Sadly, with Afghanistan mired in conflict since the late 1970s, war keeps coming up, even in relation to its art and design. As children, Hassani, his brother and their friends made light, wind-borne racing toys from paper. Living near a scene of recent conflict, these toys sometimes blew onto minefields, and couldn’t be safely retrieved.
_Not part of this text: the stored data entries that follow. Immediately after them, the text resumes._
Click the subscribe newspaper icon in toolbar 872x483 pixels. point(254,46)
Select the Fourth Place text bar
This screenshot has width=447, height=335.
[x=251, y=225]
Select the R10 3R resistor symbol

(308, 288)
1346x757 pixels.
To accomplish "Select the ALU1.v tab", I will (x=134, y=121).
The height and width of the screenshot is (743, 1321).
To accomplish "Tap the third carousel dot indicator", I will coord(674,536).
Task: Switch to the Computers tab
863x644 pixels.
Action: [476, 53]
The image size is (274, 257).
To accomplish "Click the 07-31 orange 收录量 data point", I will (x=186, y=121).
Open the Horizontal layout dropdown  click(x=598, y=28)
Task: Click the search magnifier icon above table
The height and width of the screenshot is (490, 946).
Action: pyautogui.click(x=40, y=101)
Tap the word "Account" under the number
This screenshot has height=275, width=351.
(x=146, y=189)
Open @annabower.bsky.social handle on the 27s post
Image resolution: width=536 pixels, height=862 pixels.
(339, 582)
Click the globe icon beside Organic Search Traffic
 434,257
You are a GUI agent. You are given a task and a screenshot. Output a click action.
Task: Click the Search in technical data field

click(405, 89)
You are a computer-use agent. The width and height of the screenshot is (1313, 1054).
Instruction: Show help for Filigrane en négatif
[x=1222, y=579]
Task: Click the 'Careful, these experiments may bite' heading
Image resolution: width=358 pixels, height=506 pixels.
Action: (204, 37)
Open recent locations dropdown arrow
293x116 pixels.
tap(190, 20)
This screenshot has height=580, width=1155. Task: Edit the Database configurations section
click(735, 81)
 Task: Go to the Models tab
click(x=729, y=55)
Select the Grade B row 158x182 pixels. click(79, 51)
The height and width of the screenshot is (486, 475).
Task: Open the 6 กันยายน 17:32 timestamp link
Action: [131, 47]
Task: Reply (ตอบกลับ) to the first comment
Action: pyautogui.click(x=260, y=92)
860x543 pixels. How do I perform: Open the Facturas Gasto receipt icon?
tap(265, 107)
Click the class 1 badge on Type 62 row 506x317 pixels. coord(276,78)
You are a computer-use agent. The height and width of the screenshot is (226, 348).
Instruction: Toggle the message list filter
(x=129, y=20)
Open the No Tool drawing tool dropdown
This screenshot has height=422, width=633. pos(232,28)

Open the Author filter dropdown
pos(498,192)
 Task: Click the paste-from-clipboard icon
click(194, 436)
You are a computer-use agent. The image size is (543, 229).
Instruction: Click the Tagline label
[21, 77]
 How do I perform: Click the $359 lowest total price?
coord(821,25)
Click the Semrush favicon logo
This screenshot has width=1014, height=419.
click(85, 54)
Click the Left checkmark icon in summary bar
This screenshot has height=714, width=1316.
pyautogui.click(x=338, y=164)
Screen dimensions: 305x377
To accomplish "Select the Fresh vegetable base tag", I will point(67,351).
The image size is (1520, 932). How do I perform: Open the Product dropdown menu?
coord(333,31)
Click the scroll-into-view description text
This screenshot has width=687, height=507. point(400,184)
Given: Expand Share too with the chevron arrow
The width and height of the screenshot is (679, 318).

Later in life Hassani came up with a solution to this childhood problem, using those early toys as inspiration and making something that looks delicate, like a dandelion, but which has the ability to safely detonate buried landmines. The detonator that Hassani designed comprises a core of moulded plastic, with bamboo stems and plastic feet (https://www.moma.org/collection/works/160434):
Once on a minefield, the object is heavy enough to detonate a mine, but light enough to be carried along by the wind. And if exploded by a land mine it breaks into parts that can be reused and reassembled into a new Mine Kafon.
It is an object that can be made available throughout the world at low cost, that is simple to use and fairly straightforward to make. But the Mine Kafon is the result of an ingenious and elegant design, which combines the aesthetic qualities of sculpture with a life-saving purpose. It’s just sad that such a thing should be so useful.